New Media

University of California, Berkeley

This is an archived copy of the 2019-20 guide. To access the most recent version of the guide, please visit http://guide.berkeley.edu.

Overview

The Berkeley Center for New Media (BCNM) is a UC Berkeley initiative that supports research and teaching collaborations to better understand innovations in media. Our mission is to critically analyze and help shape innovations in new media from cross-disciplinary and global perspectives that emphasize the humanities and public interests.

Since such innovations have technical, social, political, and aesthetic qualities, a full understanding of their transformative powers requires collaborative analyses.

What to do
**A)** Condense the paragraph beginning "The Berkeley Center for New Media (BCNM)" on the New Media page into a short bulleted list that keeps its main facts.
**B)** From the New Media page, write out verbatim the stretch from "This is an archived" through "and public interests.".

Provided material
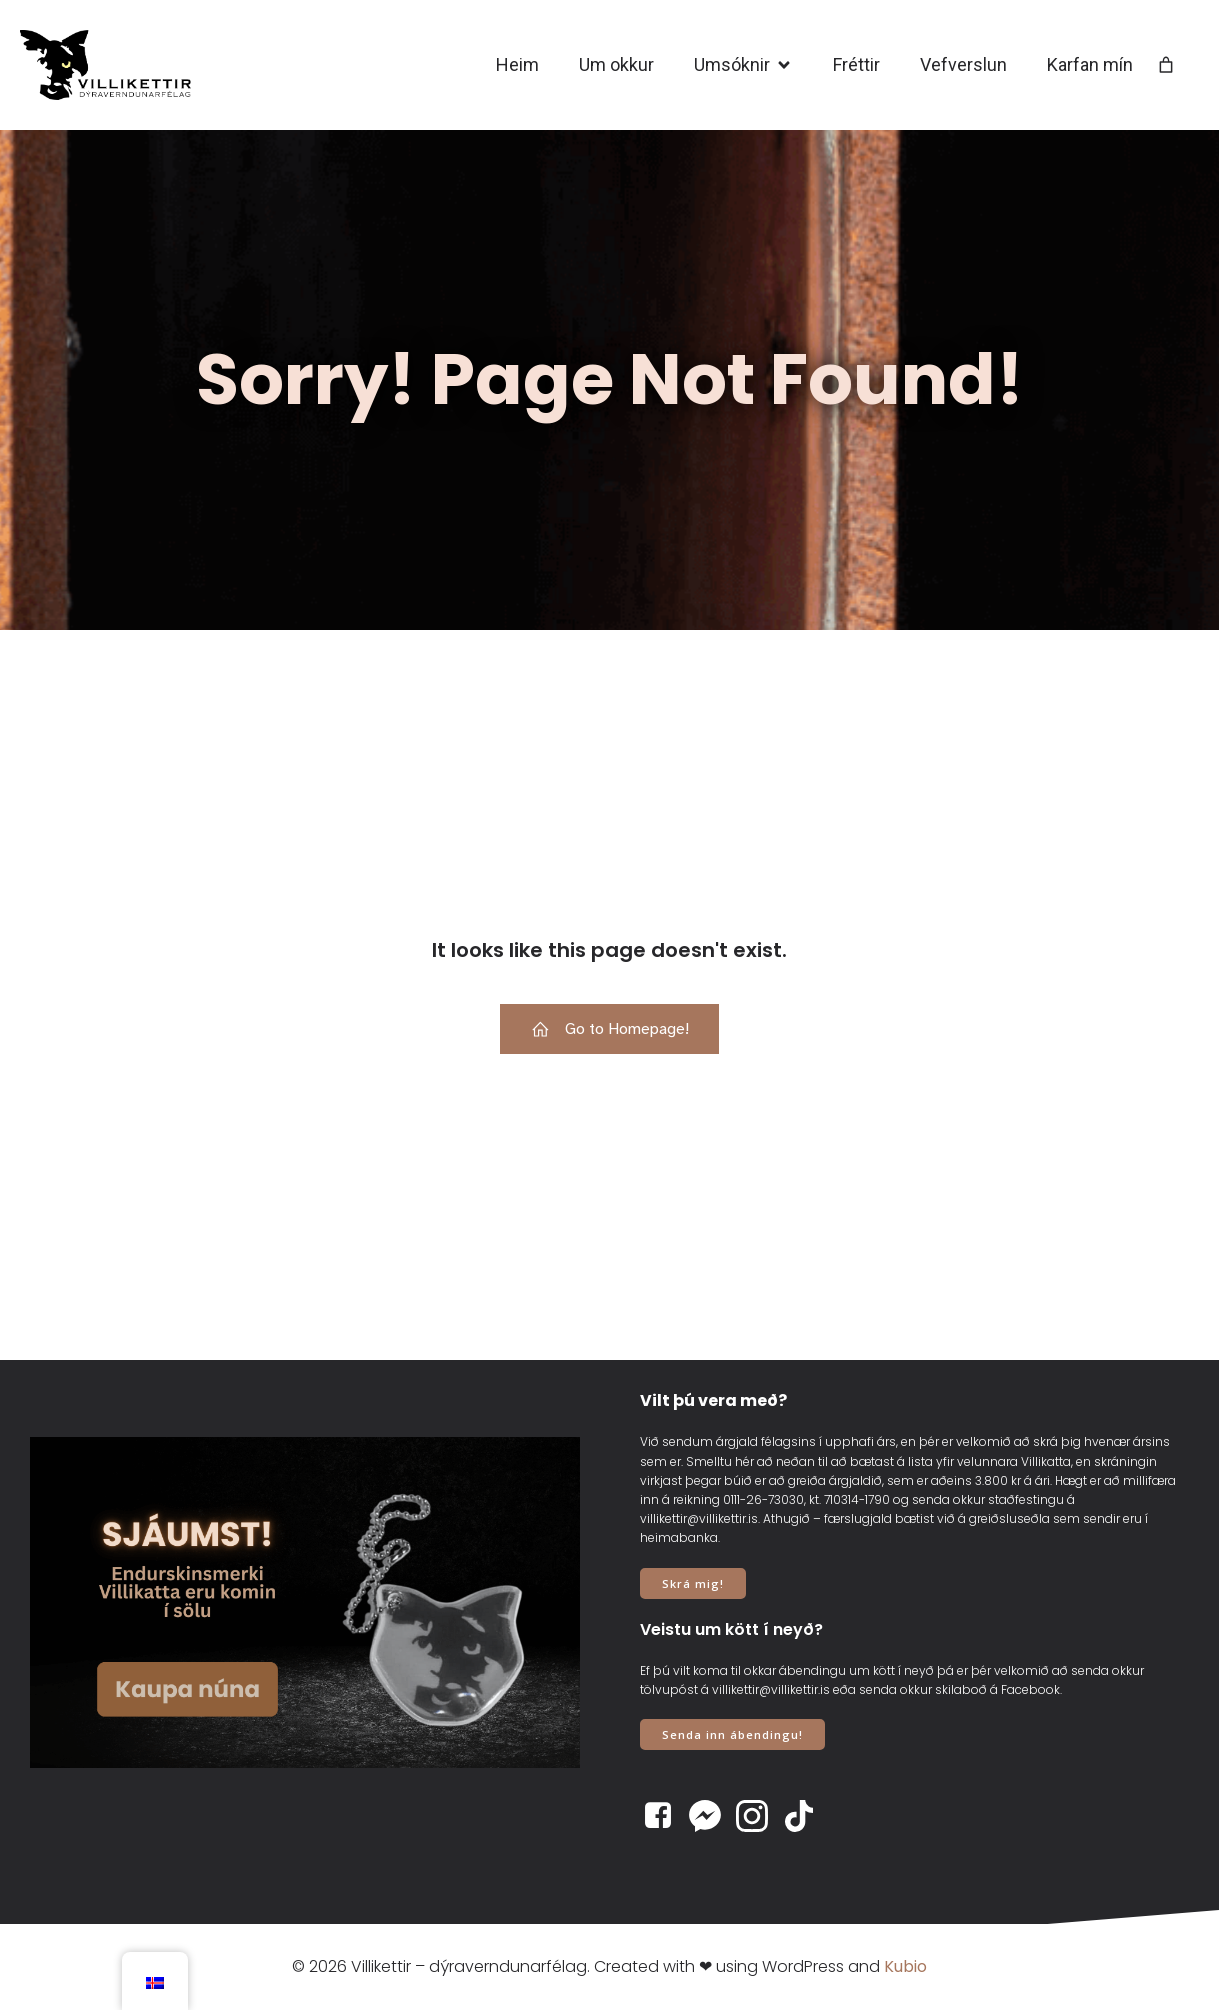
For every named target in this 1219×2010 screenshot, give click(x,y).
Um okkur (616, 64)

Answers in order
**A)**
- The Berkeley Center for New Media (BCNM) is a UC Berkeley initiative.
- It supports research and teaching collaborations to better understand innovations in media.
- Its mission is to critically analyze and help shape innovations in new media.
- It works from cross-disciplinary and global perspectives that emphasize the humanities and public interests.

**B)**
This is an archived copy of the 2019-20 guide. To access the most recent version of the guide, please visit http://guide.berkeley.edu.

Overview

The Berkeley Center for New Media (BCNM) is a UC Berkeley initiative that supports research and teaching collaborations to better understand innovations in media. Our mission is to critically analyze and help shape innovations in new media from cross-disciplinary and global perspectives that emphasize the humanities and public interests.